Start of Extracted data

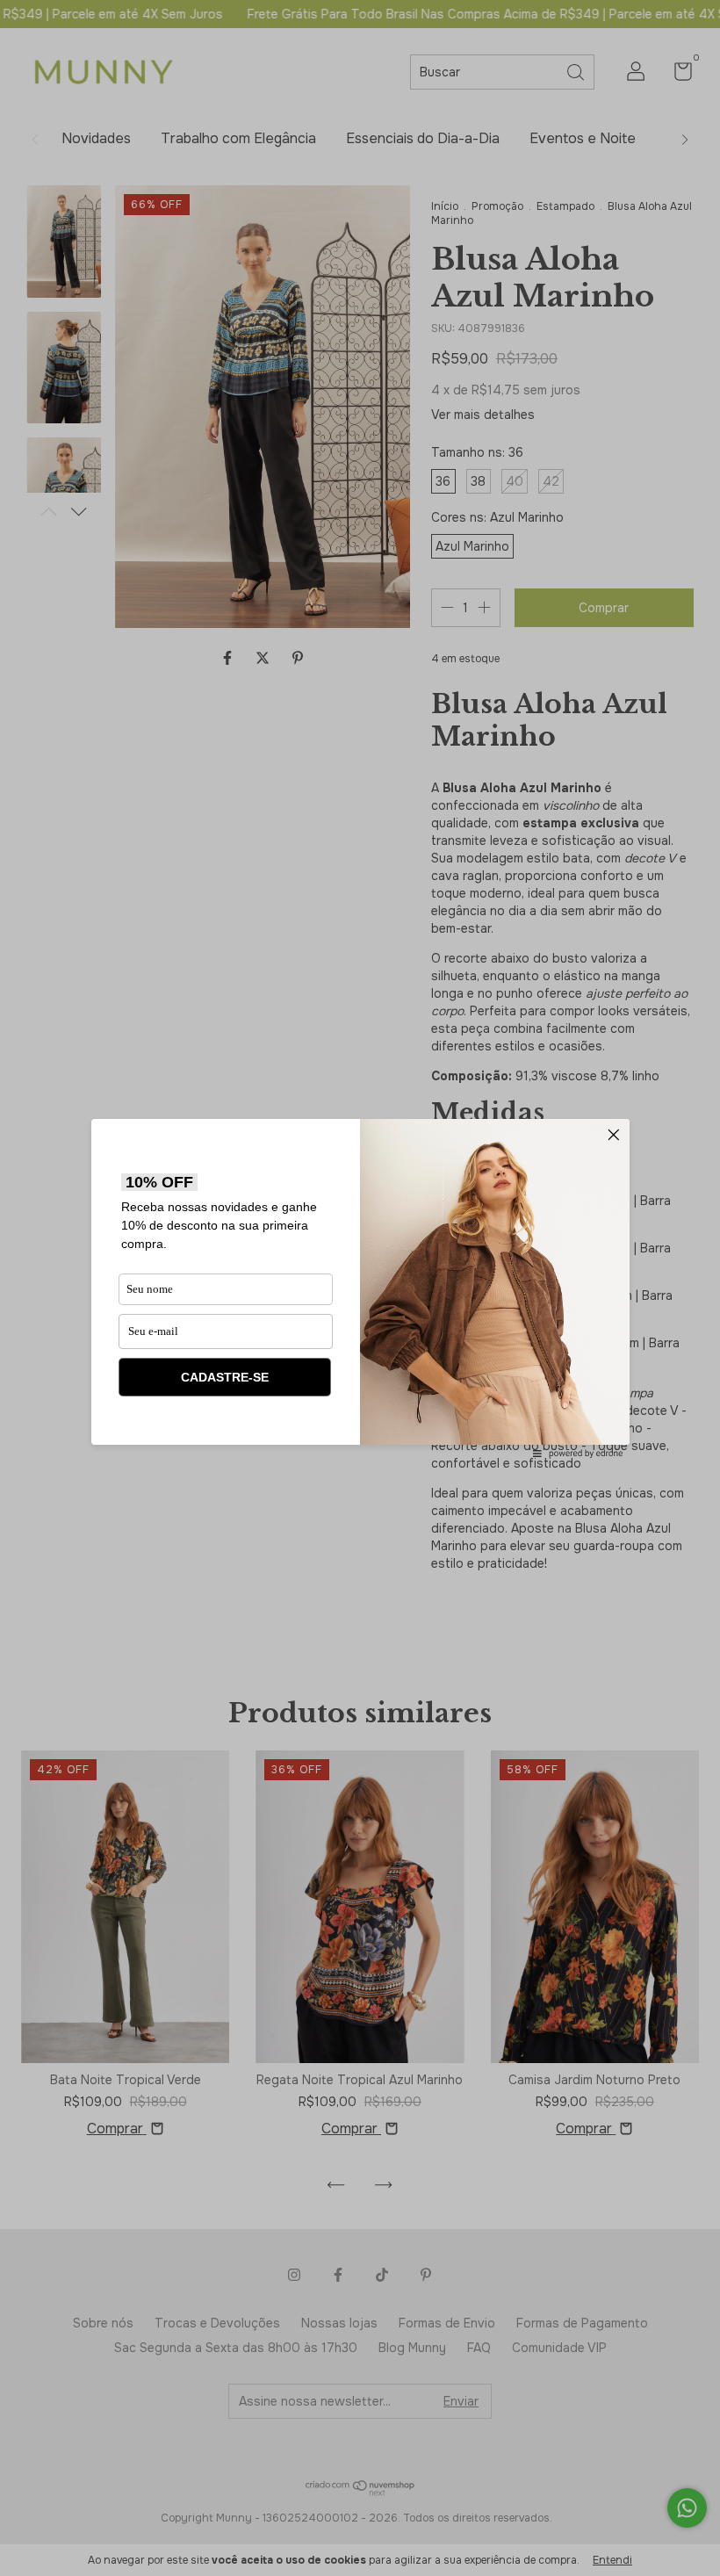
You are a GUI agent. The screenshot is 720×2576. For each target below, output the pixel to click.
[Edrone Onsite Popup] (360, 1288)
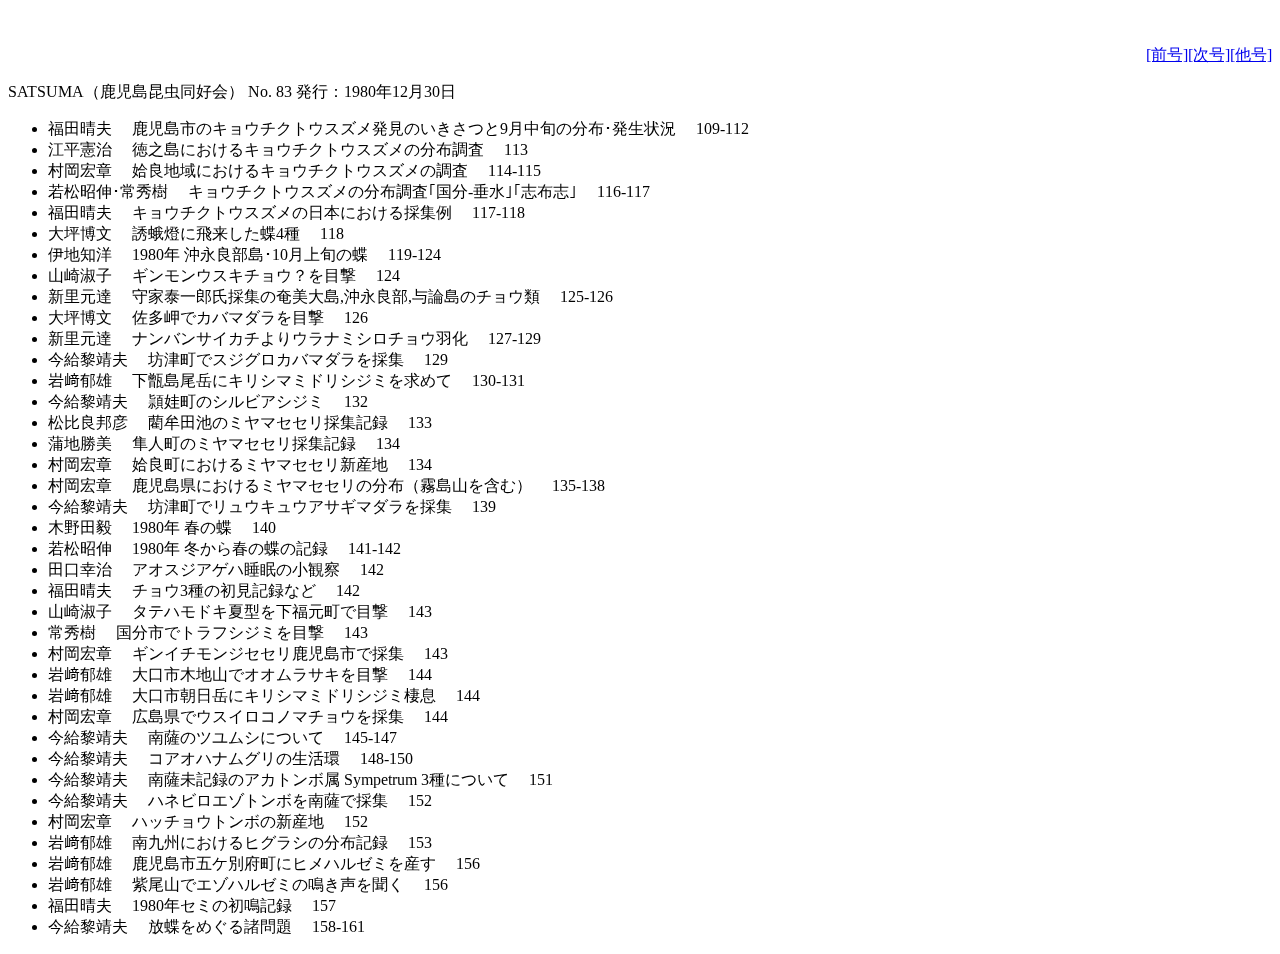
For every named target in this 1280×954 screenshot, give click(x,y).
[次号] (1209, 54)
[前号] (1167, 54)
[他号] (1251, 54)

End of Extracted data
Start of Extracted data

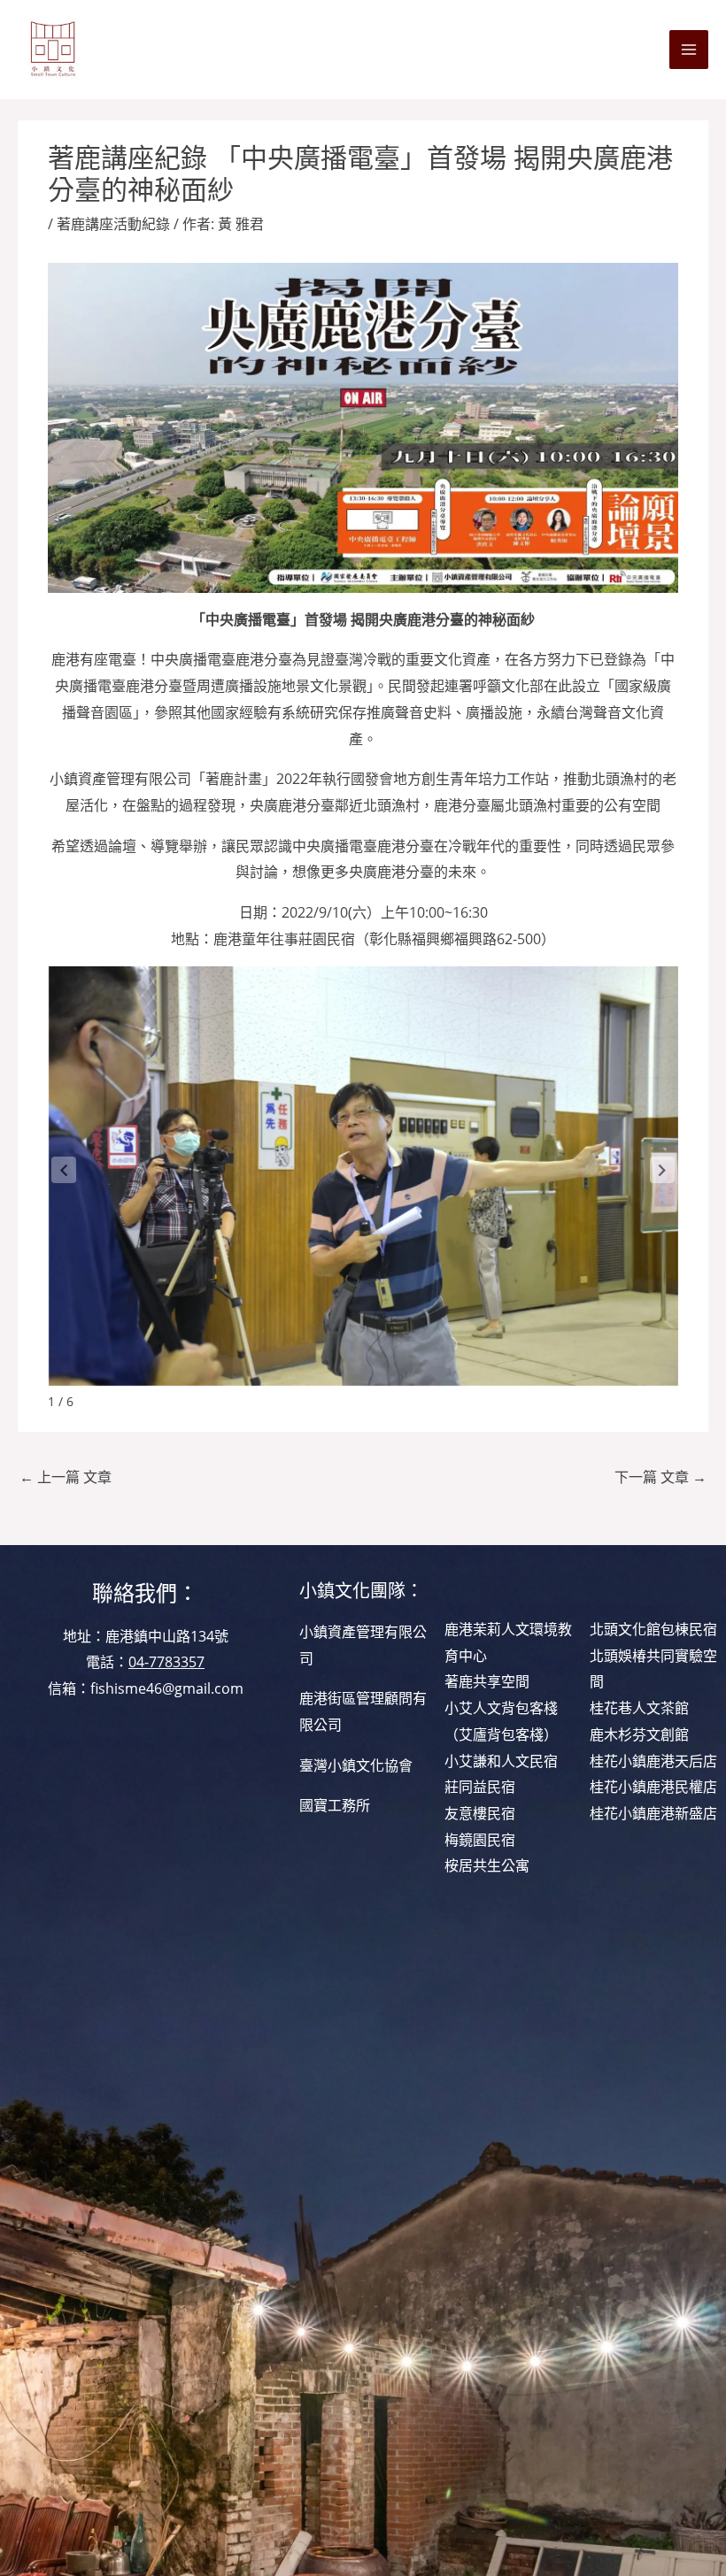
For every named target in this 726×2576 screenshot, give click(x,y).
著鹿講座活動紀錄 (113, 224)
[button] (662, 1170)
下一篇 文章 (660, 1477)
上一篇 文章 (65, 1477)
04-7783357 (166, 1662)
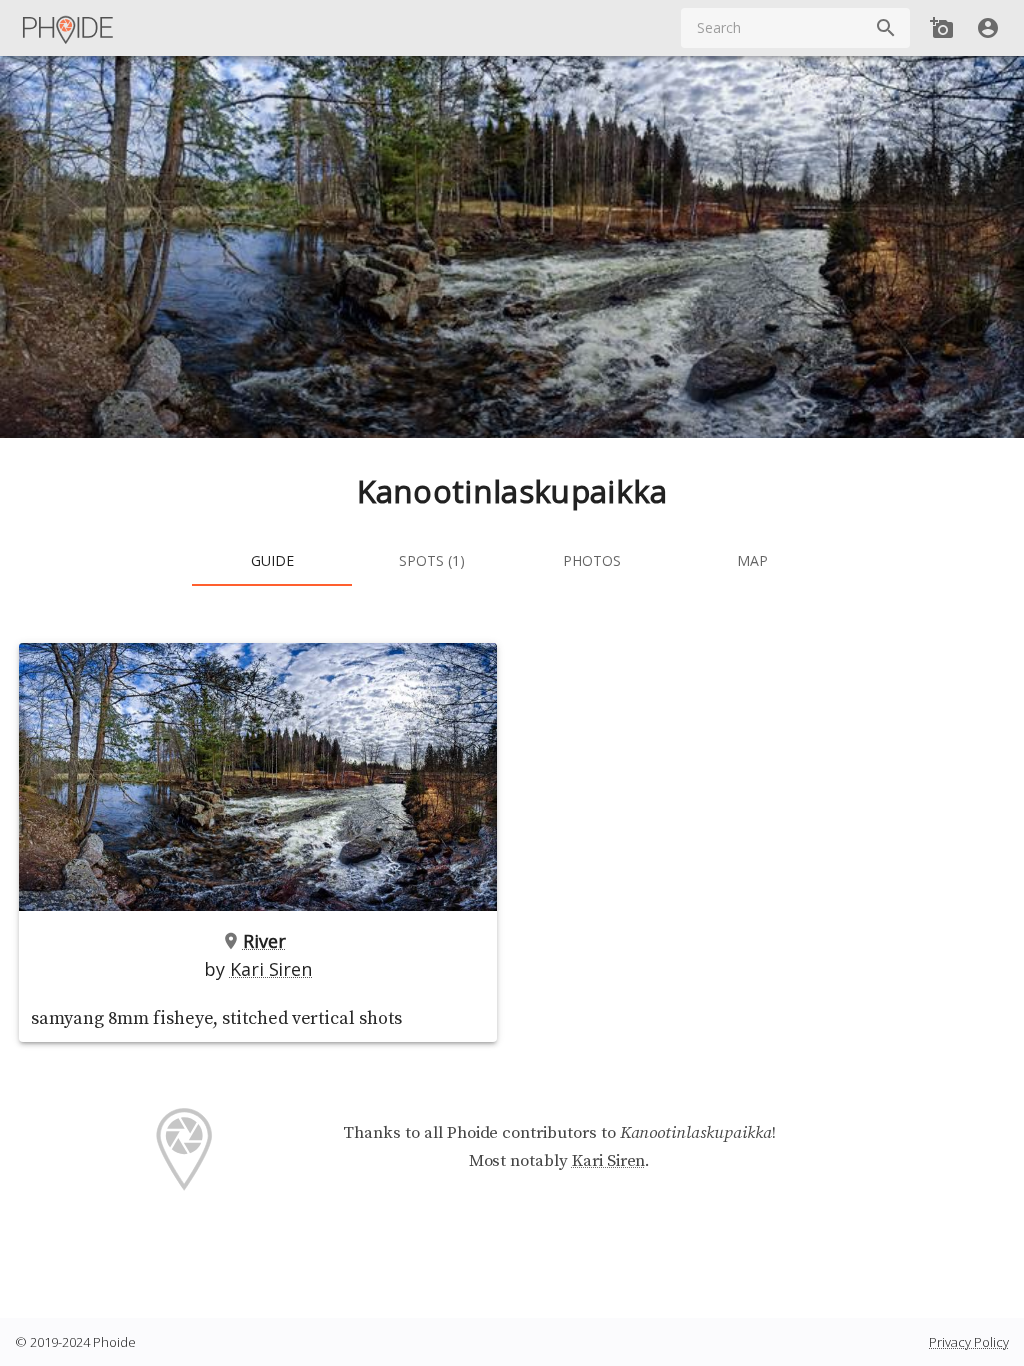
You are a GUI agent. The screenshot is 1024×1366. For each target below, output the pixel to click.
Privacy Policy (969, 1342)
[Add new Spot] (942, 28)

End of Extracted data

▶ _Exercise brief_:
What are the lines in the records above, word for word, from the one containing "You are a GUI agent. The screenshot is 720×2576." through the one containing "[他号] (1251, 54)", both ends included and pictures left out?

▶ _Written solution_:
You are a GUI agent. The screenshot is 720×2576. For each target below, output the pixel to click.
[Edrone Onsite Popup] (360, 1288)
For every named target in this 1280×954 screenshot, give click(x,y).
[次号] (1209, 54)
[前号] (1167, 54)
[他号] (1251, 54)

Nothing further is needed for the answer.